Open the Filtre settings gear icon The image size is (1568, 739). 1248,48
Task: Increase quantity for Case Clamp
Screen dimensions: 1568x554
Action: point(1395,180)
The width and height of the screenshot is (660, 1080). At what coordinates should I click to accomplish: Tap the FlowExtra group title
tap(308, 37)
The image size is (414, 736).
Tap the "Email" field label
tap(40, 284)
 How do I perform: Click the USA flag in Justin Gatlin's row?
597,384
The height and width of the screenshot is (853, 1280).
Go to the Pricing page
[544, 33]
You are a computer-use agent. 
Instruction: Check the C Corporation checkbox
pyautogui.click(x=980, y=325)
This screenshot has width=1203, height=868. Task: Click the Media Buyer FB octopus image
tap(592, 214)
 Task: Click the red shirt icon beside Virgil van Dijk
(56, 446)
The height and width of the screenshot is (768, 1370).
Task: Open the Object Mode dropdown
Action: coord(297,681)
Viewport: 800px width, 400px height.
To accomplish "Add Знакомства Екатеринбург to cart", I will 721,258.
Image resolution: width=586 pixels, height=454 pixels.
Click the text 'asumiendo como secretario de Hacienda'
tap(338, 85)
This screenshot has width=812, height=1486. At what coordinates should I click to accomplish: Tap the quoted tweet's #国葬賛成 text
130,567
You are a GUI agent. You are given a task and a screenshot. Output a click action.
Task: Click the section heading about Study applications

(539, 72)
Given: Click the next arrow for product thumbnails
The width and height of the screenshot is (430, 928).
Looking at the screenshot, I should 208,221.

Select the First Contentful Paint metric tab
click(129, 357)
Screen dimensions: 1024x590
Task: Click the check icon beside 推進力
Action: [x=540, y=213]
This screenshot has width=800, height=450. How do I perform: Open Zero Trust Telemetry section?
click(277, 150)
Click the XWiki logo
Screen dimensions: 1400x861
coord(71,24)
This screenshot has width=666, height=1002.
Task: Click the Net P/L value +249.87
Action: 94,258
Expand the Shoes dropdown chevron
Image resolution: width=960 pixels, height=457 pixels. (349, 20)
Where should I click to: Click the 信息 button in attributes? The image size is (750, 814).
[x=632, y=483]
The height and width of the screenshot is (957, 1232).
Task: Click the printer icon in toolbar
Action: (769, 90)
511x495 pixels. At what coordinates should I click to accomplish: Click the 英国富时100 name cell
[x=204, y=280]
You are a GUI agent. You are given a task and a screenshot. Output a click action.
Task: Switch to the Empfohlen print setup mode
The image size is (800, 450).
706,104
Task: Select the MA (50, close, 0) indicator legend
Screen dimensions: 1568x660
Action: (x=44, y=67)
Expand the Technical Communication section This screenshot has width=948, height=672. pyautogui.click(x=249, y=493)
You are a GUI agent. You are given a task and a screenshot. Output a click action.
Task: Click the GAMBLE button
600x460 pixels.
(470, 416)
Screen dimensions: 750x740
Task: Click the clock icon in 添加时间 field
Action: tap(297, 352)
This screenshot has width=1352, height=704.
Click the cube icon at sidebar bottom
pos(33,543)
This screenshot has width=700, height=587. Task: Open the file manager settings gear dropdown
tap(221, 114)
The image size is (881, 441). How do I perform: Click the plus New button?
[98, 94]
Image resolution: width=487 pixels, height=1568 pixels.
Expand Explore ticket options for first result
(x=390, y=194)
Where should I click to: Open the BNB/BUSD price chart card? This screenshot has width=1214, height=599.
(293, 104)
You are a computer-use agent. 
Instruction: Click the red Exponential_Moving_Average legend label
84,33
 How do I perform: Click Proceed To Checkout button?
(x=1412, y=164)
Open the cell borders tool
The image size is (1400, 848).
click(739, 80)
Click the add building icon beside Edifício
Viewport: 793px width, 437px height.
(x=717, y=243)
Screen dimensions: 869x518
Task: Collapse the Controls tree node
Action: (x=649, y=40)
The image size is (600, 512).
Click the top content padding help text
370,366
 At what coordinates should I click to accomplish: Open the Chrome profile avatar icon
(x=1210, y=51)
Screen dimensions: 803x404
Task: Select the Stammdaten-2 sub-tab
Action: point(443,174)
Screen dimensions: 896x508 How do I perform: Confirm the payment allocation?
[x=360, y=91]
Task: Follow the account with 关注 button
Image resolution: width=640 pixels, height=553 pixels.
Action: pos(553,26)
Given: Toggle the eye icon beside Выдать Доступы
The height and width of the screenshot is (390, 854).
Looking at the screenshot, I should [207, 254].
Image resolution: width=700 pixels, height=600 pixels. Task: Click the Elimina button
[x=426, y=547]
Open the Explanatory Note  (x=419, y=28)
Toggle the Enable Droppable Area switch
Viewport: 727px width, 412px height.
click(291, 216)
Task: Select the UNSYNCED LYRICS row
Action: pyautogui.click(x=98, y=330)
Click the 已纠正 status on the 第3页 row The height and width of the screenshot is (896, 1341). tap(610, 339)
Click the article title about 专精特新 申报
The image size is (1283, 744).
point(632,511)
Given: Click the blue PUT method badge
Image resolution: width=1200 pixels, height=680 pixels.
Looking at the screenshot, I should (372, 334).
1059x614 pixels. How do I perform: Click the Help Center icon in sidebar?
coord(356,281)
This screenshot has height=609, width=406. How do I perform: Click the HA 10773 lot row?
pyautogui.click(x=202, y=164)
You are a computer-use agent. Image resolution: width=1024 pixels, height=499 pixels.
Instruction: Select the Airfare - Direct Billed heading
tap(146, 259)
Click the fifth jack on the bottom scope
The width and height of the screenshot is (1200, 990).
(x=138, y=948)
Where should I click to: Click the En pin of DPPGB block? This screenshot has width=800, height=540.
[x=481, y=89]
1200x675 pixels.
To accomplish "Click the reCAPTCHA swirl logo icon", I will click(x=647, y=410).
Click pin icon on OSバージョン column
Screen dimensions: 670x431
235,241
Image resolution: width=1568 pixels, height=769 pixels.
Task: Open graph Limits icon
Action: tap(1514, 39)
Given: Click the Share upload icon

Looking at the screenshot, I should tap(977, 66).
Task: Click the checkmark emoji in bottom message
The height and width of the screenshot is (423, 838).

• • • • • • •

• **ASSIGNED TASK**:
Retype each entry exactly, leaving none of them out.

• **FINAL ANSWER**:
Open the Filtre settings gear icon The image size is (1568, 739). 1248,48
Task: Increase quantity for Case Clamp
Screen dimensions: 1568x554
Action: point(1395,180)
The width and height of the screenshot is (660, 1080). At what coordinates should I click to accomplish: Tap the FlowExtra group title
tap(308, 37)
The image size is (414, 736).
Tap the "Email" field label
tap(40, 284)
 How do I perform: Click the USA flag in Justin Gatlin's row?
597,384
The height and width of the screenshot is (853, 1280).
Go to the Pricing page
[544, 33]
You are a computer-use agent. 
Instruction: Check the C Corporation checkbox
pyautogui.click(x=980, y=325)
This screenshot has width=1203, height=868. Task: Click the Media Buyer FB octopus image
tap(592, 214)
 Task: Click the red shirt icon beside Virgil van Dijk
(56, 446)
The height and width of the screenshot is (768, 1370).
Task: Open the Object Mode dropdown
Action: coord(297,681)
Viewport: 800px width, 400px height.
To accomplish "Add Знакомства Екатеринбург to cart", I will 721,258.
Image resolution: width=586 pixels, height=454 pixels.
Click the text 'asumiendo como secretario de Hacienda'
tap(338, 85)
This screenshot has width=812, height=1486. At what coordinates should I click to accomplish: Tap the quoted tweet's #国葬賛成 text
130,567
You are a GUI agent. You are given a task and a screenshot. Output a click action.
Task: Click the section heading about Study applications

(539, 72)
Given: Click the next arrow for product thumbnails
The width and height of the screenshot is (430, 928).
Looking at the screenshot, I should 208,221.

Select the First Contentful Paint metric tab
click(129, 357)
Screen dimensions: 1024x590
Task: Click the check icon beside 推進力
Action: [x=540, y=213]
This screenshot has width=800, height=450. How do I perform: Open Zero Trust Telemetry section?
click(277, 150)
Click the XWiki logo
Screen dimensions: 1400x861
coord(71,24)
This screenshot has width=666, height=1002.
Task: Click the Net P/L value +249.87
Action: 94,258
Expand the Shoes dropdown chevron
Image resolution: width=960 pixels, height=457 pixels. (349, 20)
Where should I click to: Click the 信息 button in attributes? The image size is (750, 814).
[x=632, y=483]
The height and width of the screenshot is (957, 1232).
Task: Click the printer icon in toolbar
Action: (769, 90)
511x495 pixels. At what coordinates should I click to accomplish: Click the 英国富时100 name cell
[x=204, y=280]
You are a GUI agent. You are given a task and a screenshot. Output a click action.
Task: Switch to the Empfohlen print setup mode
The image size is (800, 450).
706,104
Task: Select the MA (50, close, 0) indicator legend
Screen dimensions: 1568x660
Action: (x=44, y=67)
Expand the Technical Communication section This screenshot has width=948, height=672. pyautogui.click(x=249, y=493)
You are a GUI agent. You are given a task and a screenshot. Output a click action.
Task: Click the GAMBLE button
600x460 pixels.
(470, 416)
Screen dimensions: 750x740
Task: Click the clock icon in 添加时间 field
Action: tap(297, 352)
This screenshot has width=1352, height=704.
Click the cube icon at sidebar bottom
pos(33,543)
This screenshot has width=700, height=587. Task: Open the file manager settings gear dropdown
tap(221, 114)
The image size is (881, 441). How do I perform: Click the plus New button?
[98, 94]
Image resolution: width=487 pixels, height=1568 pixels.
Expand Explore ticket options for first result
(x=390, y=194)
Where should I click to: Open the BNB/BUSD price chart card? This screenshot has width=1214, height=599.
(293, 104)
You are a computer-use agent. 
Instruction: Click the red Exponential_Moving_Average legend label
84,33
 How do I perform: Click Proceed To Checkout button?
(x=1412, y=164)
Open the cell borders tool
The image size is (1400, 848).
click(739, 80)
Click the add building icon beside Edifício
Viewport: 793px width, 437px height.
(x=717, y=243)
Screen dimensions: 869x518
Task: Collapse the Controls tree node
Action: (x=649, y=40)
The image size is (600, 512).
Click the top content padding help text
370,366
 At what coordinates should I click to accomplish: Open the Chrome profile avatar icon
(x=1210, y=51)
Screen dimensions: 803x404
Task: Select the Stammdaten-2 sub-tab
Action: point(443,174)
Screen dimensions: 896x508 How do I perform: Confirm the payment allocation?
[x=360, y=91]
Task: Follow the account with 关注 button
Image resolution: width=640 pixels, height=553 pixels.
Action: pos(553,26)
Given: Toggle the eye icon beside Выдать Доступы
The height and width of the screenshot is (390, 854).
Looking at the screenshot, I should [207, 254].
Image resolution: width=700 pixels, height=600 pixels. Task: Click the Elimina button
[x=426, y=547]
Open the Explanatory Note  (x=419, y=28)
Toggle the Enable Droppable Area switch
Viewport: 727px width, 412px height.
click(291, 216)
Task: Select the UNSYNCED LYRICS row
Action: pyautogui.click(x=98, y=330)
Click the 已纠正 status on the 第3页 row The height and width of the screenshot is (896, 1341). tap(610, 339)
Click the article title about 专精特新 申报
The image size is (1283, 744).
point(632,511)
Given: Click the blue PUT method badge
Image resolution: width=1200 pixels, height=680 pixels.
Looking at the screenshot, I should (372, 334).
1059x614 pixels. How do I perform: Click the Help Center icon in sidebar?
coord(356,281)
This screenshot has height=609, width=406. How do I perform: Click the HA 10773 lot row?
pyautogui.click(x=202, y=164)
You are a computer-use agent. Image resolution: width=1024 pixels, height=499 pixels.
Instruction: Select the Airfare - Direct Billed heading
tap(146, 259)
Click the fifth jack on the bottom scope
The width and height of the screenshot is (1200, 990).
(x=138, y=948)
Where should I click to: Click the En pin of DPPGB block? This screenshot has width=800, height=540.
[x=481, y=89]
1200x675 pixels.
To accomplish "Click the reCAPTCHA swirl logo icon", I will click(x=647, y=410).
Click pin icon on OSバージョン column
Screen dimensions: 670x431
235,241
Image resolution: width=1568 pixels, height=769 pixels.
Task: Open graph Limits icon
Action: tap(1514, 39)
Given: Click the Share upload icon

Looking at the screenshot, I should tap(977, 66).
Task: Click the checkmark emoji in bottom message
The height and width of the screenshot is (423, 838).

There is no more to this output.